═══ SUPPLIED RECORDS ═══

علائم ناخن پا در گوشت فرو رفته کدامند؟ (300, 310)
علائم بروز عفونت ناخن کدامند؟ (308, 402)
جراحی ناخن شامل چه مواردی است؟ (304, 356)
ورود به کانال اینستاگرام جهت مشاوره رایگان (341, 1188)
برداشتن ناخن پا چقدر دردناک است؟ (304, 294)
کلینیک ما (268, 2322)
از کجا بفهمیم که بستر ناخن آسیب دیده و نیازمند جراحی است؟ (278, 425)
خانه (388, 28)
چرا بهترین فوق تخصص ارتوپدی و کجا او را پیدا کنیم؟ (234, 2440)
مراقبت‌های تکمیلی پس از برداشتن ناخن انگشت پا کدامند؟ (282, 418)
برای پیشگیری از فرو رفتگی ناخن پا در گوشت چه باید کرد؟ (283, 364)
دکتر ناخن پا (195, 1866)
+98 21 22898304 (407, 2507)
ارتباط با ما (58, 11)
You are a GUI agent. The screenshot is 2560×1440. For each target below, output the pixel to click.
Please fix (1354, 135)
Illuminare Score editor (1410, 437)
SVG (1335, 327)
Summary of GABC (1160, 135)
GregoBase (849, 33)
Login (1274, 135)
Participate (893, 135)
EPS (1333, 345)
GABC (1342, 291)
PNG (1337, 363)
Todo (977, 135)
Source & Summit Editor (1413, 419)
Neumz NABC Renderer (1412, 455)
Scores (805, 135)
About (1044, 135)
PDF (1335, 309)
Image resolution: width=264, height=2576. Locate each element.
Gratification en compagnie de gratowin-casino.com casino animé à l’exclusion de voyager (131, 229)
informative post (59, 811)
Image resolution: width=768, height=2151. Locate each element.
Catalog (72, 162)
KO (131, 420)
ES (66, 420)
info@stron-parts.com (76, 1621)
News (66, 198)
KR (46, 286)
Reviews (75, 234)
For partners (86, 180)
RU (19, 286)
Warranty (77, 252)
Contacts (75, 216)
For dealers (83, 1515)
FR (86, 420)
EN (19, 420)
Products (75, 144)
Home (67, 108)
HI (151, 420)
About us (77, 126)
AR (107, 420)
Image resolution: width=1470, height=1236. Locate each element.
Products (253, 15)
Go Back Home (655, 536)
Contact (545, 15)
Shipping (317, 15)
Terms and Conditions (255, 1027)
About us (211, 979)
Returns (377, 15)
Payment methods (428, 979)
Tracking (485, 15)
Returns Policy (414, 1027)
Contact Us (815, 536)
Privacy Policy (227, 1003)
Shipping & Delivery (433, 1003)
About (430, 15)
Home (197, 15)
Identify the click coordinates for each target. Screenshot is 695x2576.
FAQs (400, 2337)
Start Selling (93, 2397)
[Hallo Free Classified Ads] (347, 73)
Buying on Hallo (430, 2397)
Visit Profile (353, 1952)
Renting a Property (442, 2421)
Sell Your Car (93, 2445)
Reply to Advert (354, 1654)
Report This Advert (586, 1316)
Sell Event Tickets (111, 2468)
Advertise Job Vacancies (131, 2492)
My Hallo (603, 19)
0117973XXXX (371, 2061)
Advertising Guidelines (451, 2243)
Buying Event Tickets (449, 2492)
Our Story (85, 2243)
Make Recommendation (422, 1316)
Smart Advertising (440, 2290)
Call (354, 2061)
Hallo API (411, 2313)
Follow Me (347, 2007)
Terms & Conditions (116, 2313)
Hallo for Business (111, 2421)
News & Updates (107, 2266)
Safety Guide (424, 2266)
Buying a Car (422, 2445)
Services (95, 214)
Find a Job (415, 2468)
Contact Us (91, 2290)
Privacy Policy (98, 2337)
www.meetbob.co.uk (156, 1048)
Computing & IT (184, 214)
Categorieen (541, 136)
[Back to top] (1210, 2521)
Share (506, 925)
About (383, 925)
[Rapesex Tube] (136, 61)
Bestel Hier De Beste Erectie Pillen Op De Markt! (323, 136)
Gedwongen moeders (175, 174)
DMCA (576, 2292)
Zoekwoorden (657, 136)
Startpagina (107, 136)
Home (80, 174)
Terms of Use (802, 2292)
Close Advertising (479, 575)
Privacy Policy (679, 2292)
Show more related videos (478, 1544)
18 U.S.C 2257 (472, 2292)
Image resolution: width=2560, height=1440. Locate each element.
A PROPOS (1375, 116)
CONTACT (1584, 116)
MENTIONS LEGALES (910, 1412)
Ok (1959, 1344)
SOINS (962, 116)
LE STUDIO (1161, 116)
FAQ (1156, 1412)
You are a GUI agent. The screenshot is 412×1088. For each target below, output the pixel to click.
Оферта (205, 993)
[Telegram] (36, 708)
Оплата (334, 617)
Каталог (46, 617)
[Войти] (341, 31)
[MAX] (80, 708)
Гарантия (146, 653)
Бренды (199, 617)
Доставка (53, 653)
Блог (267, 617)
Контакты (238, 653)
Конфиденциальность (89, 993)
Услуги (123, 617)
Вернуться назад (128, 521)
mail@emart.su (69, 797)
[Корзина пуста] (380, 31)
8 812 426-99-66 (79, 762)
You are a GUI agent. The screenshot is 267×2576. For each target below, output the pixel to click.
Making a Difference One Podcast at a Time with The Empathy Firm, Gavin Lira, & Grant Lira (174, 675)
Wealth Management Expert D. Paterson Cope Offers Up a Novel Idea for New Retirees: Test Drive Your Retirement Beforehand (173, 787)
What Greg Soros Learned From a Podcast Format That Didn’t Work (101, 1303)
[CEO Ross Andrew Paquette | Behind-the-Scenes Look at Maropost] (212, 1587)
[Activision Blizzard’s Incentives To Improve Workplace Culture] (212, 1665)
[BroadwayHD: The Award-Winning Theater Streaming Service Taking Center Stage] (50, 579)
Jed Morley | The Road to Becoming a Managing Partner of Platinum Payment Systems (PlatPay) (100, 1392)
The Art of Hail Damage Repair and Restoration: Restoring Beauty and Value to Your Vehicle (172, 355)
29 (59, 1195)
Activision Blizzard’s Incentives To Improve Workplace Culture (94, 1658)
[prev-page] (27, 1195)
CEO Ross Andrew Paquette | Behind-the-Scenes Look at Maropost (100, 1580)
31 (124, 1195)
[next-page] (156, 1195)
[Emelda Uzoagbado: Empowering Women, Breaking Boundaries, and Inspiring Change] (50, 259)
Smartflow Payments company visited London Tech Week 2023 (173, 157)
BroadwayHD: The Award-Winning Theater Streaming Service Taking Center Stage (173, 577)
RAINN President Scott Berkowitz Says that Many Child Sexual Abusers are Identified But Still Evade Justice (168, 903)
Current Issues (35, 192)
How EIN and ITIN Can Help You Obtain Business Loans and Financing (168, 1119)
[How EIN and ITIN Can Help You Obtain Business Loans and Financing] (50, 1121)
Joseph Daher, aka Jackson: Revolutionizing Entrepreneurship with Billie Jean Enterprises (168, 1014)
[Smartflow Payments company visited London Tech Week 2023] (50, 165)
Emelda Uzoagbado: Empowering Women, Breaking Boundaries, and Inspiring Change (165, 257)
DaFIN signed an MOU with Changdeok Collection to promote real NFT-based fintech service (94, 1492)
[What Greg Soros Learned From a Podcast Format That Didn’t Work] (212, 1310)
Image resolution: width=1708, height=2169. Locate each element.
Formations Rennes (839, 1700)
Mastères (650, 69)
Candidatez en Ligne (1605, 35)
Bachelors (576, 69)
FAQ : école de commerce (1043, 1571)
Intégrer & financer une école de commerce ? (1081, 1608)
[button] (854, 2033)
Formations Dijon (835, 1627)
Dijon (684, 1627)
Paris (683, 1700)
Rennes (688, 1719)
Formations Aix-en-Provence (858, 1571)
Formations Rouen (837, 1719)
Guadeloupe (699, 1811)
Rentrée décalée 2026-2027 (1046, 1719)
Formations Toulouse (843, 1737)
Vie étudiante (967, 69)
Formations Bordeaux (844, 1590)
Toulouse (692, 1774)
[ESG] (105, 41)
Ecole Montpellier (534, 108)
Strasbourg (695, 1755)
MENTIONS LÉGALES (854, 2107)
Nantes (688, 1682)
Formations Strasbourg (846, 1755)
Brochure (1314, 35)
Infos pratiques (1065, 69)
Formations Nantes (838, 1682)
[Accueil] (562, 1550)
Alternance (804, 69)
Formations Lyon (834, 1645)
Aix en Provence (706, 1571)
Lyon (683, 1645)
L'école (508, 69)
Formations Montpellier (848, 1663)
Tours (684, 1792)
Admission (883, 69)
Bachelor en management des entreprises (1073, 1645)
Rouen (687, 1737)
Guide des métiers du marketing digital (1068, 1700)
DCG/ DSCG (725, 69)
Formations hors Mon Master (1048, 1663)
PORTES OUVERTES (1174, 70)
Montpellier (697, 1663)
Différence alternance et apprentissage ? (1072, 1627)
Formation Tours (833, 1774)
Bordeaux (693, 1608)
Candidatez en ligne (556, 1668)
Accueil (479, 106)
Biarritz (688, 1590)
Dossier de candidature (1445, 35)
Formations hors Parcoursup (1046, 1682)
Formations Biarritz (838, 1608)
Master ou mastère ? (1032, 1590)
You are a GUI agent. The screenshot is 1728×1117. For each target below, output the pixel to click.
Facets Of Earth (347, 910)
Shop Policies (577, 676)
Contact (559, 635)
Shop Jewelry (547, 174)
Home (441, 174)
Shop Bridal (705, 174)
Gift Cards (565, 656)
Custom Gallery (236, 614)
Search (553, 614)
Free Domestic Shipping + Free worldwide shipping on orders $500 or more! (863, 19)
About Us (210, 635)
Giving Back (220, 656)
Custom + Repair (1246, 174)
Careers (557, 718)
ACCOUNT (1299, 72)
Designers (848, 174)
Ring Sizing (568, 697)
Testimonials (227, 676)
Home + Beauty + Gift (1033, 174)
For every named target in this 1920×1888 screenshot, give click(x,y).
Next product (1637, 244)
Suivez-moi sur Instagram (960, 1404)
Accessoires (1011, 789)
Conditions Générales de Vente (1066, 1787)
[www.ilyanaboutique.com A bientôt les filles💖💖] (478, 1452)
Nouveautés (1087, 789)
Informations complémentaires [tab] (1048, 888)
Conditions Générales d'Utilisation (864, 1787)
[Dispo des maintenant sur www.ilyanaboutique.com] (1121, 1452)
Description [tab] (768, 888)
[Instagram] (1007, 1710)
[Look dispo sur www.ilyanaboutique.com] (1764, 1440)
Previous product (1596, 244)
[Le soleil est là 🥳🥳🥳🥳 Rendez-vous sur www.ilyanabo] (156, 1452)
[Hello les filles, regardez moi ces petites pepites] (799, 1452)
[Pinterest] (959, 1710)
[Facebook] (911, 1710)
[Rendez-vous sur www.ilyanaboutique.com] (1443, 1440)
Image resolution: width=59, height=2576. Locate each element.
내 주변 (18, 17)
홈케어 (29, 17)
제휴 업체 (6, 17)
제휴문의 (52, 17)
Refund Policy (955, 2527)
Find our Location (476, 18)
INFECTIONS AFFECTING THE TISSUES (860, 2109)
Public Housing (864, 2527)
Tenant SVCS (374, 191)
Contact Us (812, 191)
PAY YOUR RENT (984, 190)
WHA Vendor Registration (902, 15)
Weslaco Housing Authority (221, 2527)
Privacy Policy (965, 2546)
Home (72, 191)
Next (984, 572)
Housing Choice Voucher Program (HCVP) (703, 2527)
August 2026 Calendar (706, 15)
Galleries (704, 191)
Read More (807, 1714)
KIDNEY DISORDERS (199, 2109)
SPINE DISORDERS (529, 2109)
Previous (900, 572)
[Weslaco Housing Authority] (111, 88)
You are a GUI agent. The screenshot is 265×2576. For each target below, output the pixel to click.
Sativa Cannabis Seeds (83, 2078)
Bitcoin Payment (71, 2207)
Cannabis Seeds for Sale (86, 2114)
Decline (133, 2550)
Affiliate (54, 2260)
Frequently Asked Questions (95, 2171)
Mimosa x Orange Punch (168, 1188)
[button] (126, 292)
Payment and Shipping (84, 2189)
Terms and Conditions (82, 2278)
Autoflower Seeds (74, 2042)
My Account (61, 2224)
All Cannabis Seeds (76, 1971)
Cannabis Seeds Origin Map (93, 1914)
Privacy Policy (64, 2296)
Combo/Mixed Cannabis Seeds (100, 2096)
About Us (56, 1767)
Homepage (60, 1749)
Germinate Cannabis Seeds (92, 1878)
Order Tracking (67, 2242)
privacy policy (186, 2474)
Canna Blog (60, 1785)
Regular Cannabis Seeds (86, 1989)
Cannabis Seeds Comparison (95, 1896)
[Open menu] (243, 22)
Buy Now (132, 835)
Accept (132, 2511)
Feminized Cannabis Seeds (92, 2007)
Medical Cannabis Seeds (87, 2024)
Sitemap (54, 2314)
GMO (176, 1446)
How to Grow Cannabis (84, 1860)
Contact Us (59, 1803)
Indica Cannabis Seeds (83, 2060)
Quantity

═══

Among the lines above, find those containing the word "گوشت" and copy each.

علائم ناخن پا در گوشت فرو رفته کدامند؟ (300, 310)
برای پیشگیری از فرو رفتگی ناخن پا در گوشت چه باید کرد؟ (283, 364)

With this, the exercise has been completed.